Jeffrey Armstrong added the comment:

The last "official" Open Watcom release (1.9) is indeed quite dated.  The 
codebase was forked for a variety of reasons where development continues: 

https://github.com/open-watcom/open-watcom-v2

The current development release does indeed build on x86_64 (the build system 
is quite complicated).  I'm running Open Watcom nightly builds on Debian Wheezy 
x86 myself.  I've mentioned supporting OW in Python, most notably in a PyCon 
lightning talk last year, but there really seems to be no interest even if 
there are some benefits.  OW allows building the full interpreter and standard 
library on Windows, for example, without any MS tooling.
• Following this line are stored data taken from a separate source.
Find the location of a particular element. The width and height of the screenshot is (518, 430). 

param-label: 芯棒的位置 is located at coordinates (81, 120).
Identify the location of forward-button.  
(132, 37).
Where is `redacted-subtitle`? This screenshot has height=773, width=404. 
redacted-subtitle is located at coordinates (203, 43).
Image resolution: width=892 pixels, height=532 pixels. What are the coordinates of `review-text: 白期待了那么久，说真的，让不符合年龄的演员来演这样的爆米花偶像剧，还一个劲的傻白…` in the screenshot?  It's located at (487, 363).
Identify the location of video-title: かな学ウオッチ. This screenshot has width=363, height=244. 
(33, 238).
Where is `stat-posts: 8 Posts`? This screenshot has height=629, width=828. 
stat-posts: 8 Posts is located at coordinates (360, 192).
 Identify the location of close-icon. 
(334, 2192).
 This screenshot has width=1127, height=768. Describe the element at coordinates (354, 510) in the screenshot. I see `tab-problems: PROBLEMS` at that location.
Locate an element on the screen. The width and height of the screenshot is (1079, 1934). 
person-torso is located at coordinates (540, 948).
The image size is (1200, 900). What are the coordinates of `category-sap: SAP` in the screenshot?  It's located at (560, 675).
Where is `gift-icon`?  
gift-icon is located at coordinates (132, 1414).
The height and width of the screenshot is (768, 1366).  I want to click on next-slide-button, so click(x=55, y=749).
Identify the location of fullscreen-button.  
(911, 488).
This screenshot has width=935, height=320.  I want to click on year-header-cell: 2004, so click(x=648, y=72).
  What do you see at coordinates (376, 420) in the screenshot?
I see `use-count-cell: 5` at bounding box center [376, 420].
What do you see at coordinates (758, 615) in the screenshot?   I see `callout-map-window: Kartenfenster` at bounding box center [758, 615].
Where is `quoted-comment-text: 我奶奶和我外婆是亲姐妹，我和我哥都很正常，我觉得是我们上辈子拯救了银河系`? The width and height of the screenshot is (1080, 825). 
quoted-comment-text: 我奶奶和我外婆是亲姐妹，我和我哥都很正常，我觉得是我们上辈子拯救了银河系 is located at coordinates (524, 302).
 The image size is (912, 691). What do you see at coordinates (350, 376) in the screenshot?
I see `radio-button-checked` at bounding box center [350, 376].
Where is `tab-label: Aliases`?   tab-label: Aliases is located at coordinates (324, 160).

I was using it in this particular case as a benchmark for compile times for a 
presentation in a few weeks.  OW is able to build the interpreter in ~25sec 
whereas GCC is taking 1min 10sec on my desktop.  I don't have any plans to 
pursue Python support for OW any further, although I'm open to the idea.

This patch is enough to compile *this portion* of Modules/posixmodule.c with 
OW, but, no, it is not sufficient to compile the whole file.  There are two 
more places where some preprocessor definitions cause issues.  One is 
OW-specific, and I don't plan on filing a bug against it.  The other is #22579. 
 I only filed this bug because the code was broken.